Building With Blue And White In Kaladesh Standard

Kaladesh has Pro Tour Champion and Hall of Famer Patrick Chapin dreaming of the days of Mulldrifter! Which cards have him most excited to draw cards, blink for value, and everything in between? The Innovator has the decklists to get the job done in Kaladesh Standard!

Mulldrifter is very near and dear to my heart.

I mean, I love Mulldrifter…a lot.

Mulldrifter understands me. Mulldrifter wants me to be happy and is willing to do anything it can to help make that possible.

Just blaze, baby!

Cloudblazer is such the perfect Mulldrifter update for making Magic more fun. It’s probably not going to be as ubiquitous as Mulldrifter, as Mulldrifter very heavily relied on the Divination half of the evoke-split card. What makes Cloudblazer so great of a design is that it takes the part of the card that was problematic from a balance standpoint and replaces it with even more power when you are doing the fun stuff.

Just casting a Mulldrifter for full value was fun, and now we even get a couple extra life? Nice. Two extra life may not seem like that big of a deal, but it’s usually worth at least a mana, and sometimes half a card or more. What’s more, if we do blink shenanigans with stuff like Eldrazi Displacer or Essence Flux, we get extra paid each time.

Cloudblazer is definitely worth working with quite a bit, and I am excited to play with it; however, it’s important to note just how steep of competition it’s facing.

> [MATERIAL SHOWN]:
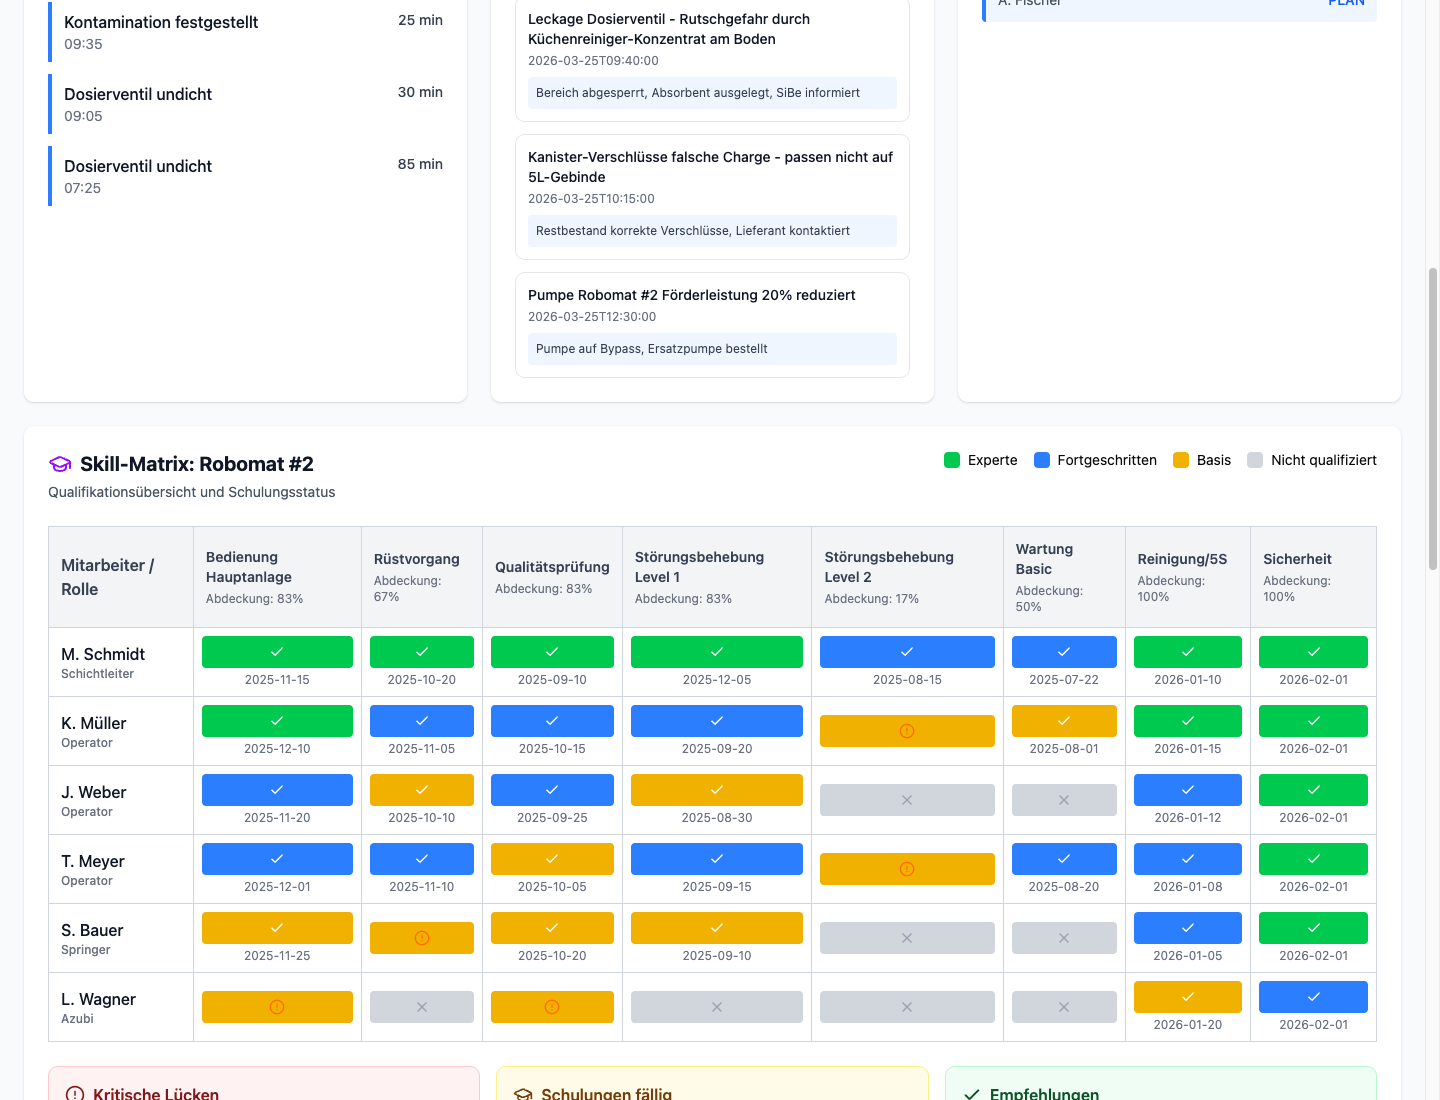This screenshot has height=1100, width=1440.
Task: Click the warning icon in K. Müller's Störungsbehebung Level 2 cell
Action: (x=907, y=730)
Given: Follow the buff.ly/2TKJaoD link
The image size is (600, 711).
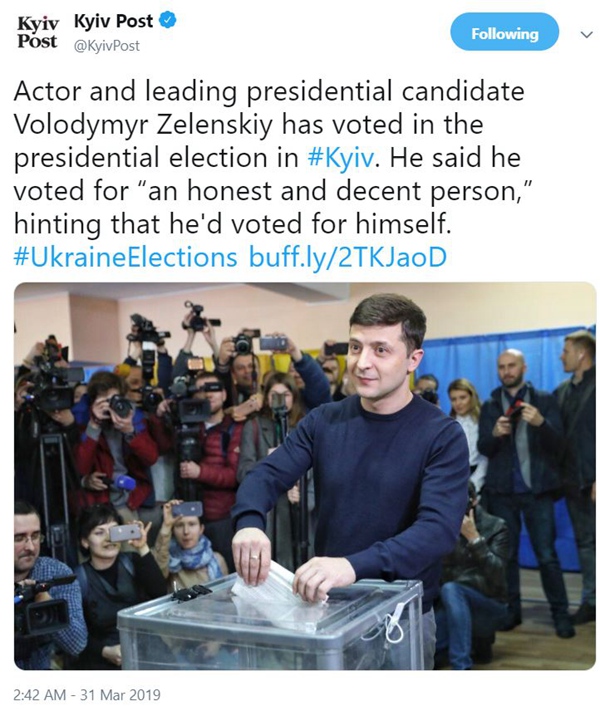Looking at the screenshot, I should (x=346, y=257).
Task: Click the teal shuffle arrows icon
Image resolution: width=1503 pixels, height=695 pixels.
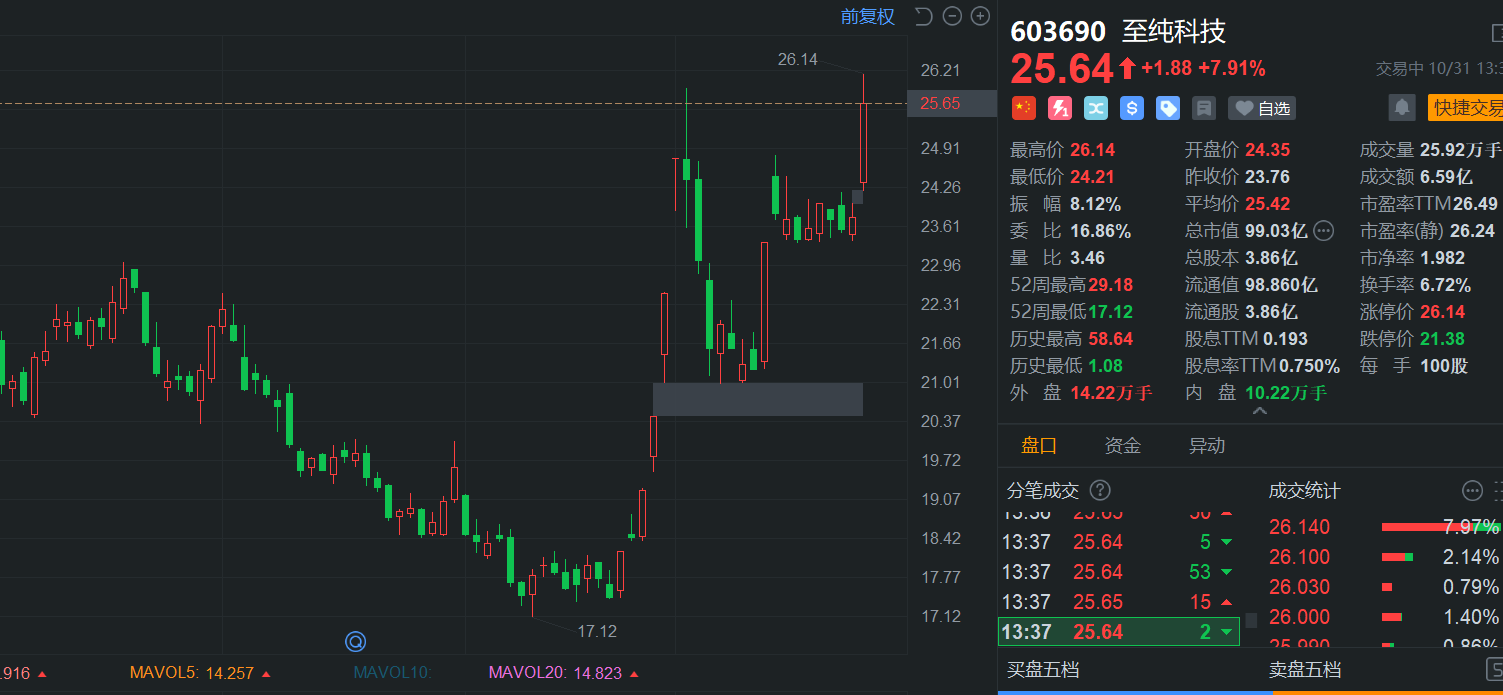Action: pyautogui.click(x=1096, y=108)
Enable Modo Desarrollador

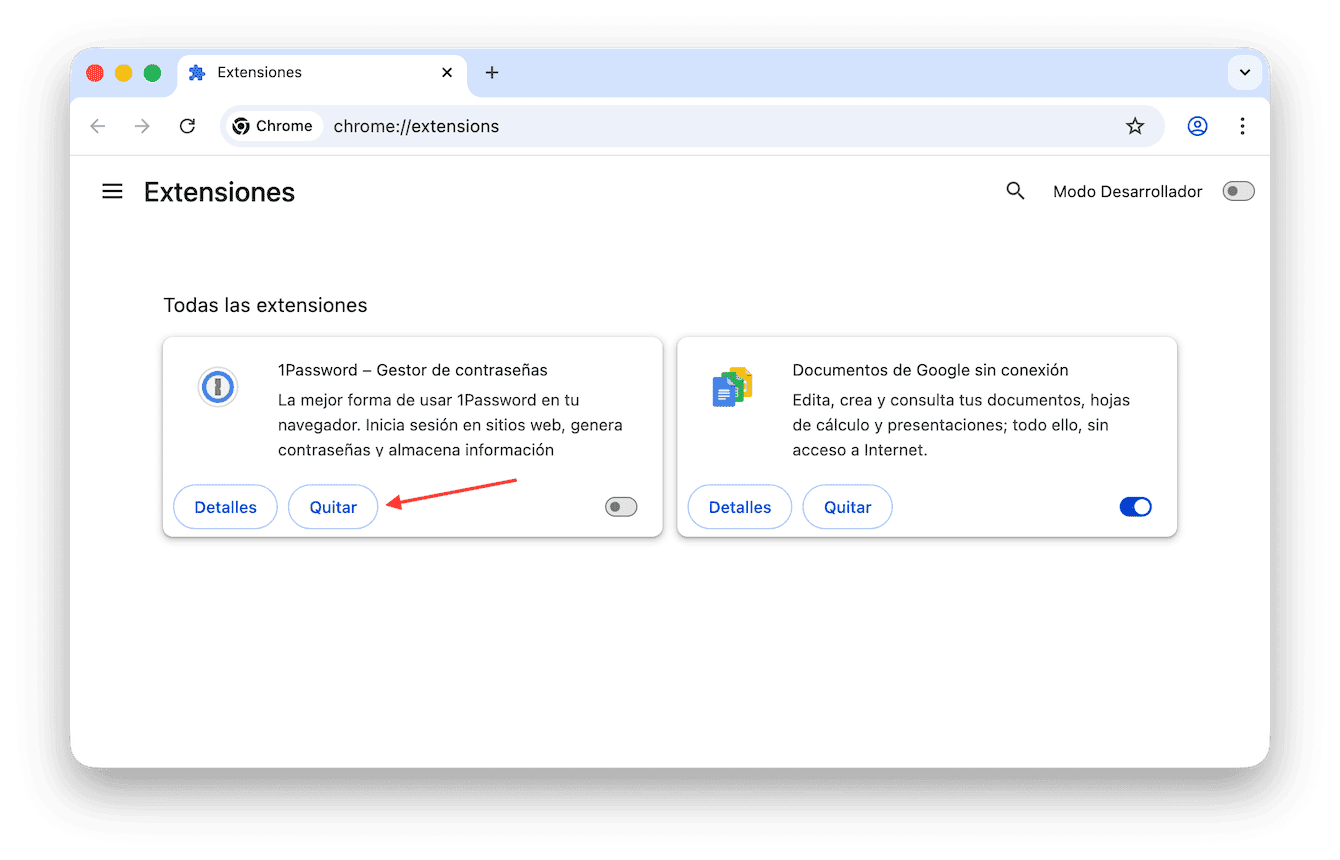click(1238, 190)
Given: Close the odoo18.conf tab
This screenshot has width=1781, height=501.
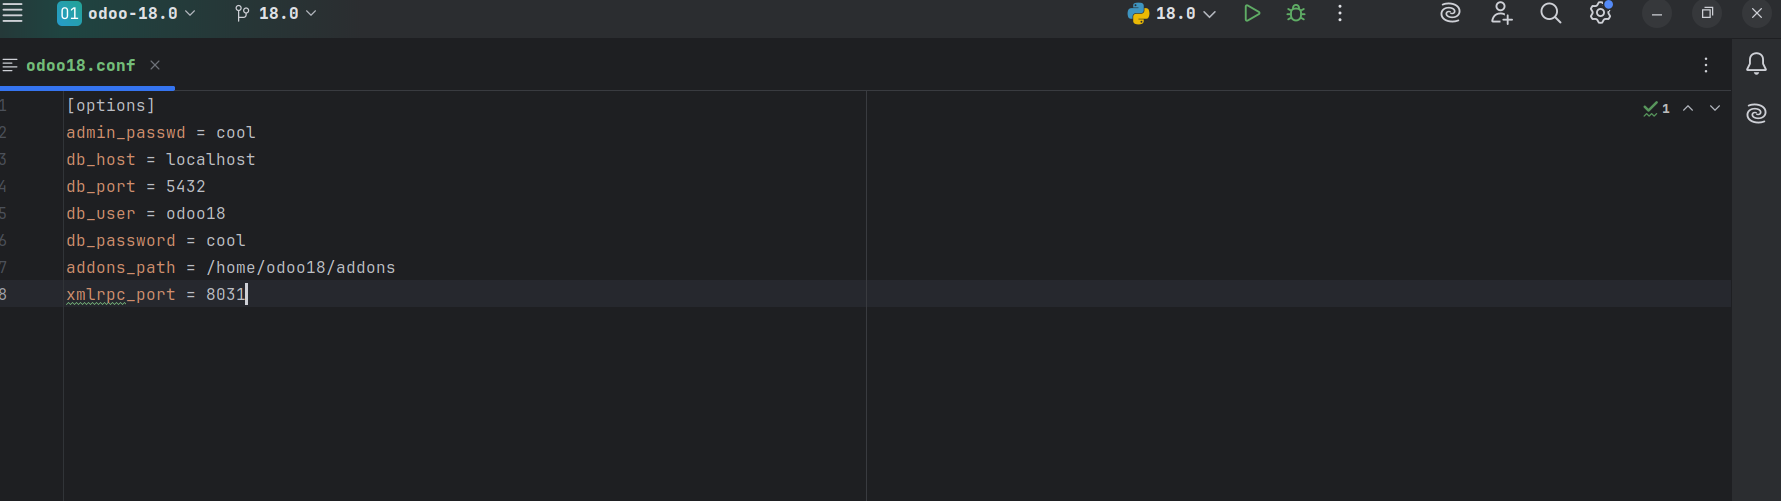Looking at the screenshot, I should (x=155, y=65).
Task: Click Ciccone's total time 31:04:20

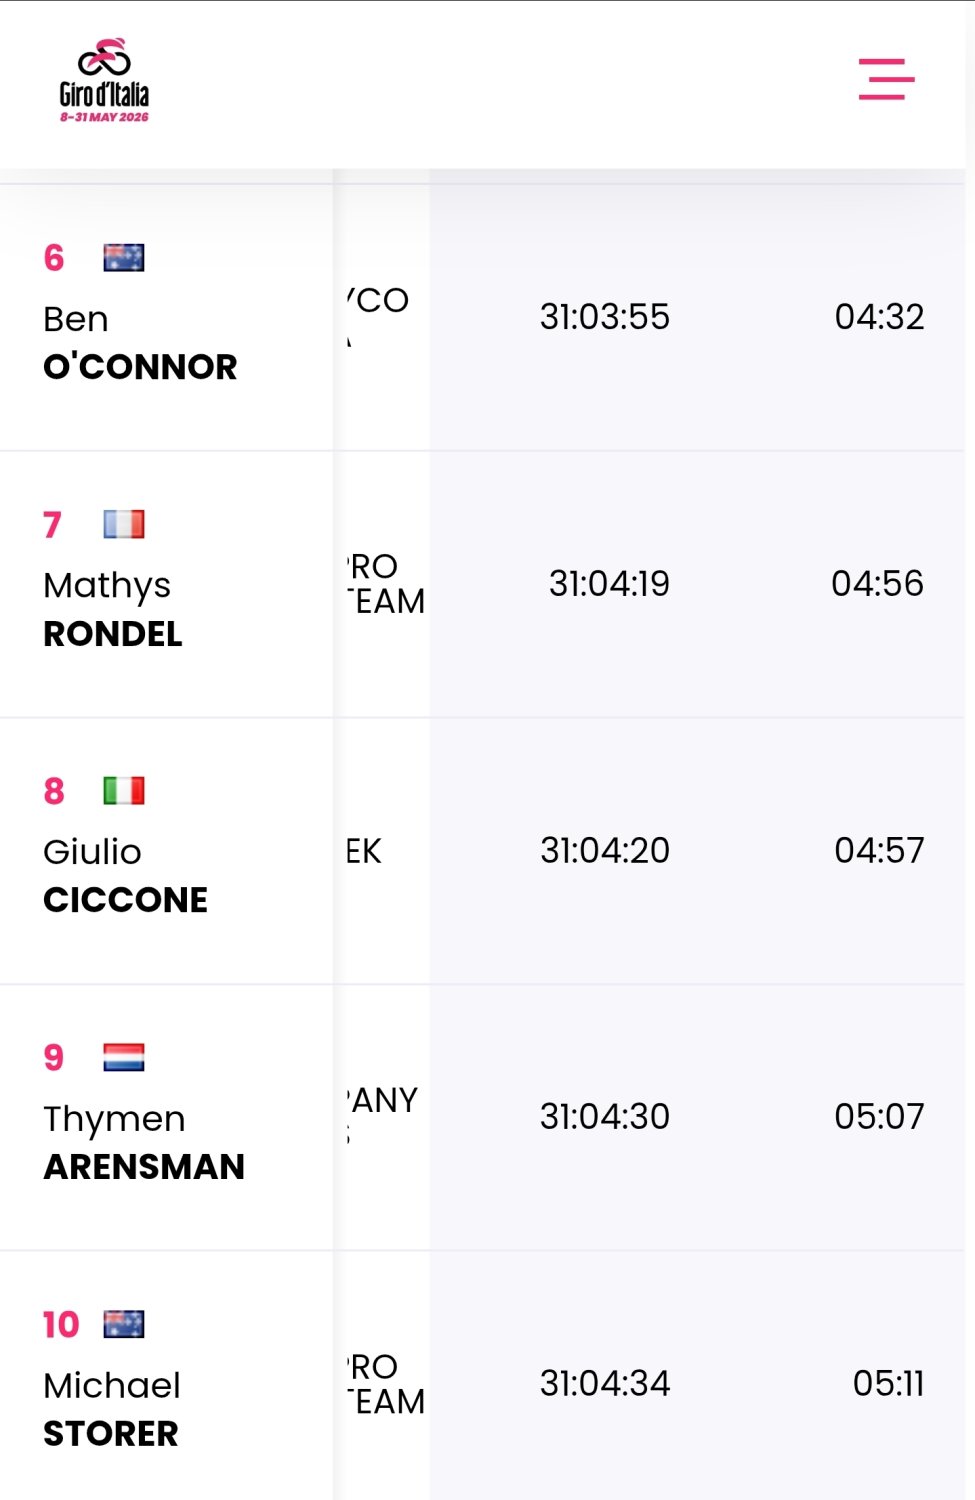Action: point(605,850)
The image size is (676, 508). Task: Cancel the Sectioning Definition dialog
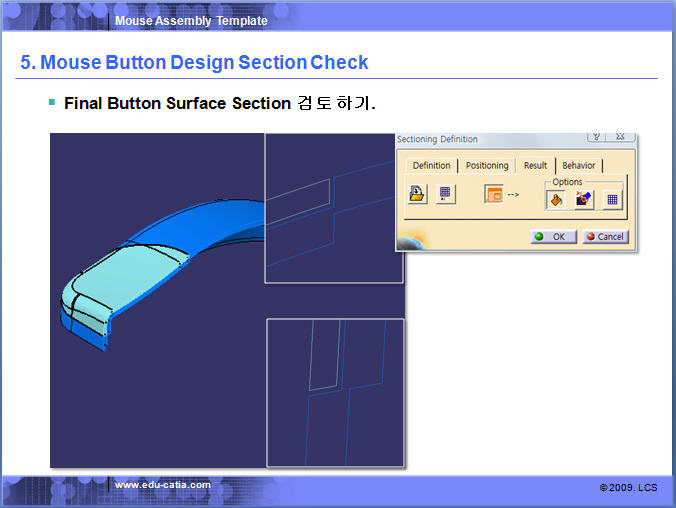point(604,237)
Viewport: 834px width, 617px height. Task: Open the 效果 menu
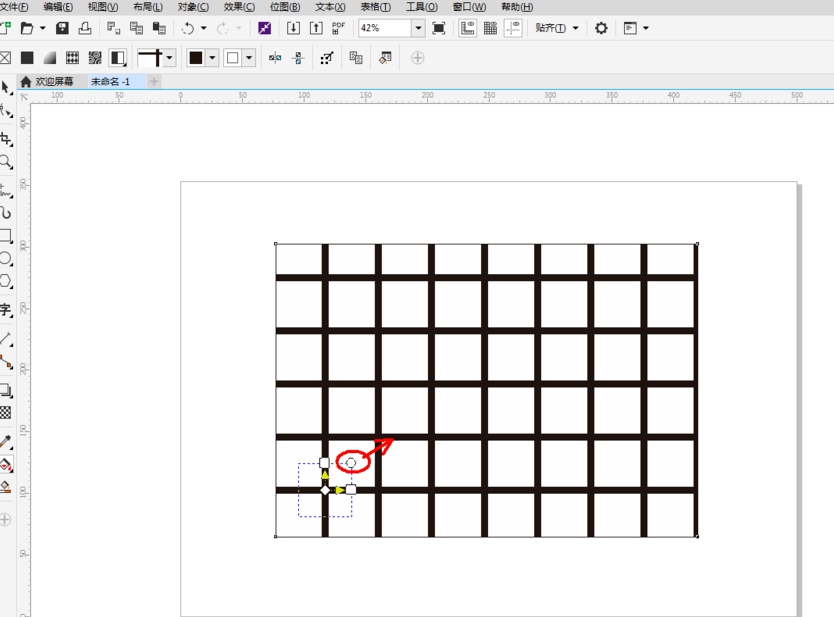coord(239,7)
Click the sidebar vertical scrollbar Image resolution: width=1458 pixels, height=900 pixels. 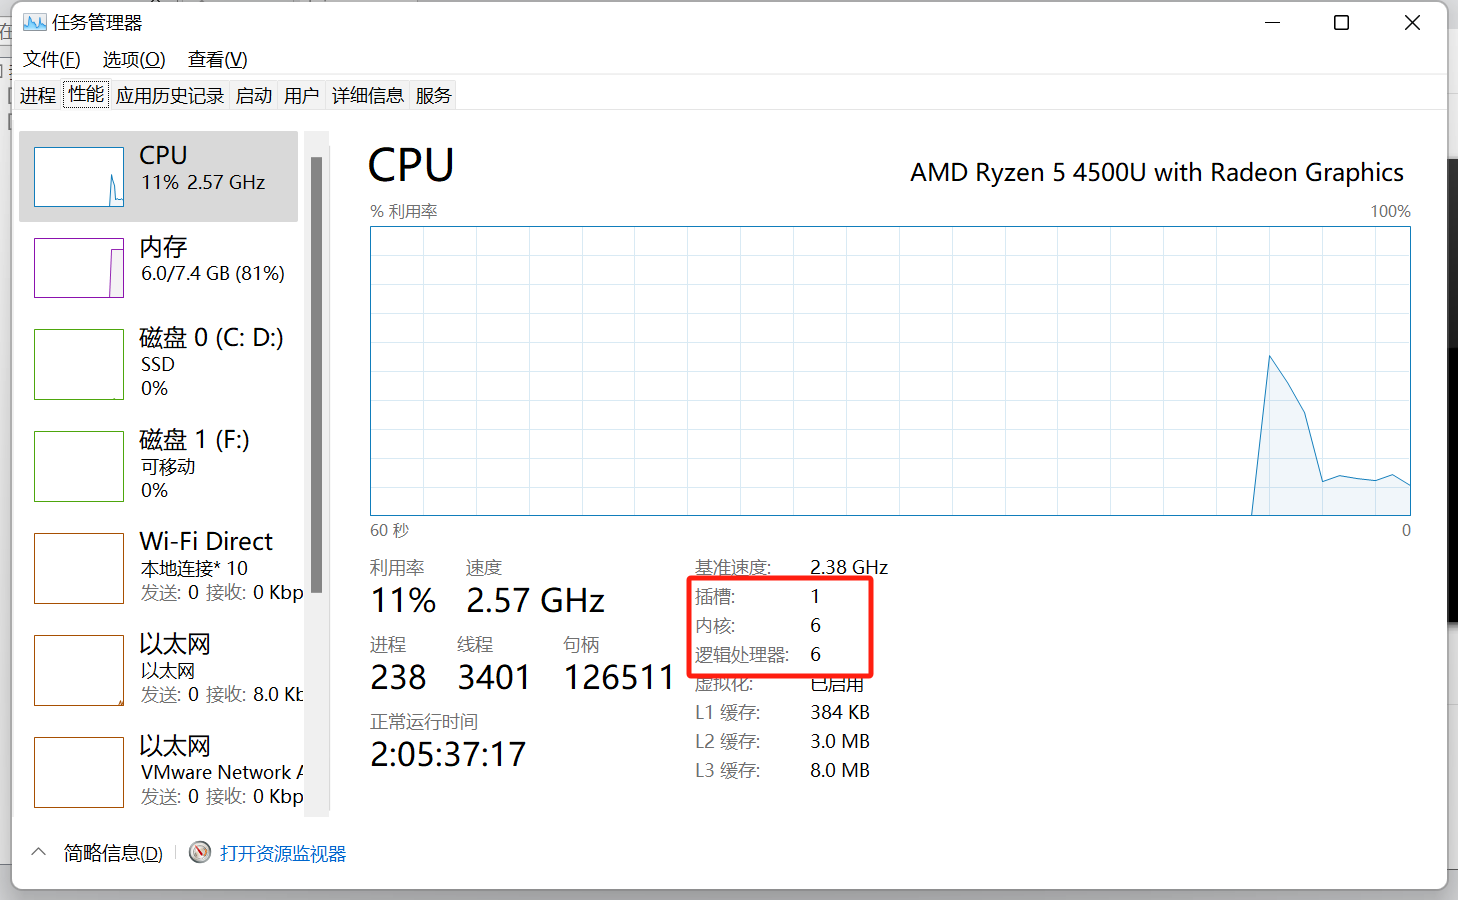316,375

> [WRITTEN REQUEST 1]: In the Kaladesh Standard article, what is two extra life said to usually be worth?
> [WRITTEN REQUEST 2]: Resume the article on blue and white in Kaladesh Standard, picking up right after its last sentence.
The items have nothing to do with the Kaladesh Standard article.

> [WRITTEN REPLY 1]: At least a mana, and sometimes half a card or more.

> [WRITTEN REPLY 2]:
There are a lot of really strong fives available to U/W decks, but Cloudblazer might have a niche. It could be the best expensive sorcery-speed card draw spell. It could be that blink decks want a couple of these to completely take over a game that goes long.

For instance, imagine a U/W Control deck with permission, removal, and an Eldrazi Displacer / Gearhulk end-game, like the following:

Eldrazi Displacer is gaining a ton from Kaladesh. There are many creatures that are absolutely stellar to blink repeatedly. The aforementioned Cloudblazer combines with Eldrazi Displacer to give you a card draw engine that lets you convert every three mana you spend into another instant-speed Divination plus two extra life. However, you don’t actually have to spend a card for each, so it’s actually an Ancestral Recall worth of card advantage each activation, plus two life.

That interaction is absolutely breathtaking, but Eldrazi Displacer blinking Cataclysmic Gearhulk and Torrential Gearhulk adds some crucial battlefield control elements to the end-game plan.

Cataclysmic Gearhulk, in particular, looks like one of the most important cards in the set to me. It sweeps almost the whole battlefield but then also leaves you with a 4/5 vigilance creature that will frequently outclass whatever they were left with.

What’s more, you can combine it with Eldrazi Displacer to soft-lock the game. Cataclysmic Gearhulk can count as your artifact and Eldrazi Displacer your creature. Now you can blink the Gearhulk every turn. Your opponent only gets to keep one creature at a time, and that creature, you can blink with Eldrazi Displacer.

Torrential Gearhulk provides some redundancy for both Cataclysmic Gearhulk and Cloudblazer. Every three mana can let you Flashback a removal spell and every three mana can let you cast extra library manipulation spells. It also gives you a way to keep control of a game, as you have access to permission from your graveyard.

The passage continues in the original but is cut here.